*Data provided*
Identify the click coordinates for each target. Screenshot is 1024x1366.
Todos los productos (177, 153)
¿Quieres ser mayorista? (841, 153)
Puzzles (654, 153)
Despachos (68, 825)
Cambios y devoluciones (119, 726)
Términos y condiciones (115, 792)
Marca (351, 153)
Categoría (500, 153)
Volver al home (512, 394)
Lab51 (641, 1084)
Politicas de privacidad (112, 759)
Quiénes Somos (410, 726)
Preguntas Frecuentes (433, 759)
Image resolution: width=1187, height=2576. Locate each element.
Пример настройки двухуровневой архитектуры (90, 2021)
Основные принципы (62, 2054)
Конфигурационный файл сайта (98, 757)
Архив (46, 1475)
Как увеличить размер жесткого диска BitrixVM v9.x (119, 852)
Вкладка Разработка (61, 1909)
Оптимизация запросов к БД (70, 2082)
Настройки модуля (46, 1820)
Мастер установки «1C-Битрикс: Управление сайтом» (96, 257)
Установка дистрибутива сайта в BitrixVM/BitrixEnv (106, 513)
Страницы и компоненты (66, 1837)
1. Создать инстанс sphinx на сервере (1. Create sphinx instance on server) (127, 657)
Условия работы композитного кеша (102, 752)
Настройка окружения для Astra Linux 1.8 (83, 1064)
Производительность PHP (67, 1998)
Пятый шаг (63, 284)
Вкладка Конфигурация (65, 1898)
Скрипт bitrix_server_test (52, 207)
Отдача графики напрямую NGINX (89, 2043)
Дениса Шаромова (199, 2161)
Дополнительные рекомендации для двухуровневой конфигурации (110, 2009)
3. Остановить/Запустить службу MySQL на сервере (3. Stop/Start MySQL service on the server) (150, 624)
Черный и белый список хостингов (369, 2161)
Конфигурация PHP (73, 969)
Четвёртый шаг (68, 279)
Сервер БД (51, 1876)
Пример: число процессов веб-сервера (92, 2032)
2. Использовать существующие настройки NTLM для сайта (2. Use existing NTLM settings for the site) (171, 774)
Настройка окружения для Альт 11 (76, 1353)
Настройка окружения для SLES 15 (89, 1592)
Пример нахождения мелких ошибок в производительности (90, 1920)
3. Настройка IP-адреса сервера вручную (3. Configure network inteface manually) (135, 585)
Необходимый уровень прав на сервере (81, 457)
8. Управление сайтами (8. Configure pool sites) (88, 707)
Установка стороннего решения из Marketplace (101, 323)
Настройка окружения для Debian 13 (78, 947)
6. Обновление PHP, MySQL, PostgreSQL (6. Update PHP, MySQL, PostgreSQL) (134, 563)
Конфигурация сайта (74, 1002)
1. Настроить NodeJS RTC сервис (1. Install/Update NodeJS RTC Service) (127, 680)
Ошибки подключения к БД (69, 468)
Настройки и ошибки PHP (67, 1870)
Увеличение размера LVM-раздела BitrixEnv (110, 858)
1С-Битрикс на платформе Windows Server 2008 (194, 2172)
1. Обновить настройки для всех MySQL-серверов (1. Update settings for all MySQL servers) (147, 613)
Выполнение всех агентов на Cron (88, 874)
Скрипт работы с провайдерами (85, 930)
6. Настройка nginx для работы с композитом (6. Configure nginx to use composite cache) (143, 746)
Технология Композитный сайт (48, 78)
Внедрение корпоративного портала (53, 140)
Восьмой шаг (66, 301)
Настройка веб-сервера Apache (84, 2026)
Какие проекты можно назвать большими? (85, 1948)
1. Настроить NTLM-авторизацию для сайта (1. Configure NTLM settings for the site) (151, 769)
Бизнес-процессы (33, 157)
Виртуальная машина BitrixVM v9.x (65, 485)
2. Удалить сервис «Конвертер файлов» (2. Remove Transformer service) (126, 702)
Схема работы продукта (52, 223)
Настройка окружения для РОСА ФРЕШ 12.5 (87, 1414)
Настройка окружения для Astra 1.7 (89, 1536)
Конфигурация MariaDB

*Task goal*
Retype the material in full. Keep every character as it is.

*Answer section*
Identify the click coordinates for each target. Screenshot is 1024x1366.
Todos los productos (177, 153)
¿Quieres ser mayorista? (841, 153)
Puzzles (654, 153)
Despachos (68, 825)
Cambios y devoluciones (119, 726)
Términos y condiciones (115, 792)
Marca (351, 153)
Categoría (500, 153)
Volver al home (512, 394)
Lab51 (641, 1084)
Politicas de privacidad (112, 759)
Quiénes Somos (410, 726)
Preguntas Frecuentes (433, 759)
Image resolution: width=1187, height=2576. Locate each element.
Пример настройки двухуровневой архитектуры (90, 2021)
Основные принципы (62, 2054)
Конфигурационный файл сайта (98, 757)
Архив (46, 1475)
Как увеличить размер жесткого диска BitrixVM v9.x (119, 852)
Вкладка Разработка (61, 1909)
Оптимизация запросов к БД (70, 2082)
Настройки модуля (46, 1820)
Мастер установки «1C-Битрикс: Управление сайтом» (96, 257)
Установка дистрибутива сайта в BitrixVM/BitrixEnv (106, 513)
Страницы и компоненты (66, 1837)
1. Создать инстанс sphinx на сервере (1. Create sphinx instance on server) (127, 657)
Условия работы композитного кеша (102, 752)
Настройка окружения для Astra Linux 1.8 (83, 1064)
Производительность PHP (67, 1998)
Пятый шаг (63, 284)
Вкладка Конфигурация (65, 1898)
Скрипт bitrix_server_test (52, 207)
Отдача графики напрямую NGINX (89, 2043)
Дениса Шаромова (199, 2161)
Дополнительные рекомендации для двухуровневой конфигурации (110, 2009)
3. Остановить/Запустить службу MySQL на сервере (3. Stop/Start MySQL service on the server) (150, 624)
Черный и белый список хостингов (369, 2161)
Конфигурация PHP (73, 969)
Четвёртый шаг (68, 279)
Сервер БД (51, 1876)
Пример: число процессов веб-сервера (92, 2032)
2. Использовать существующие настройки NTLM для сайта (2. Use existing NTLM settings for the site) (171, 774)
Настройка окружения для Альт 11 (76, 1353)
Настройка окружения для SLES 15 (89, 1592)
Пример нахождения мелких ошибок в производительности (90, 1920)
3. Настройка IP-адреса сервера вручную (3. Configure network inteface manually) (135, 585)
Необходимый уровень прав на сервере (81, 457)
8. Управление сайтами (8. Configure pool sites) (88, 707)
Установка стороннего решения из Marketplace (101, 323)
Настройка окружения для Debian 13 (78, 947)
6. Обновление PHP, MySQL, PostgreSQL (6. Update PHP, MySQL, PostgreSQL) (134, 563)
Конфигурация сайта (74, 1002)
1. Настроить NodeJS RTC сервис (1. Install/Update NodeJS RTC Service) (127, 680)
Ошибки подключения к БД (69, 468)
Настройки и ошибки PHP (67, 1870)
Увеличение размера LVM-раздела BitrixEnv (110, 858)
1С-Битрикс на платформе Windows Server 2008 (194, 2172)
1. Обновить настройки для всех MySQL-серверов (1. Update settings for all MySQL servers) (147, 613)
Выполнение всех агентов на Cron (88, 874)
Скрипт работы с провайдерами (85, 930)
6. Настройка nginx для работы с композитом (6. Configure nginx to use composite cache) (143, 746)
Технология Композитный сайт (48, 78)
Внедрение корпоративного портала (53, 140)
Восьмой шаг (66, 301)
Настройка веб-сервера Apache (84, 2026)
Какие проекты можно назвать большими? (85, 1948)
1. Настроить NTLM-авторизацию для сайта (1. Configure NTLM settings for the site) (151, 769)
Бизнес-процессы (33, 157)
Виртуальная машина BitrixVM v9.x (65, 485)
2. Удалить сервис «Конвертер файлов» (2. Remove Transformer service) (126, 702)
Схема работы продукта (52, 223)
Настройка окружения для РОСА ФРЕШ 12.5 (87, 1414)
Настройка окружения для Astra 1.7 (89, 1536)
Конфигурация MariaDB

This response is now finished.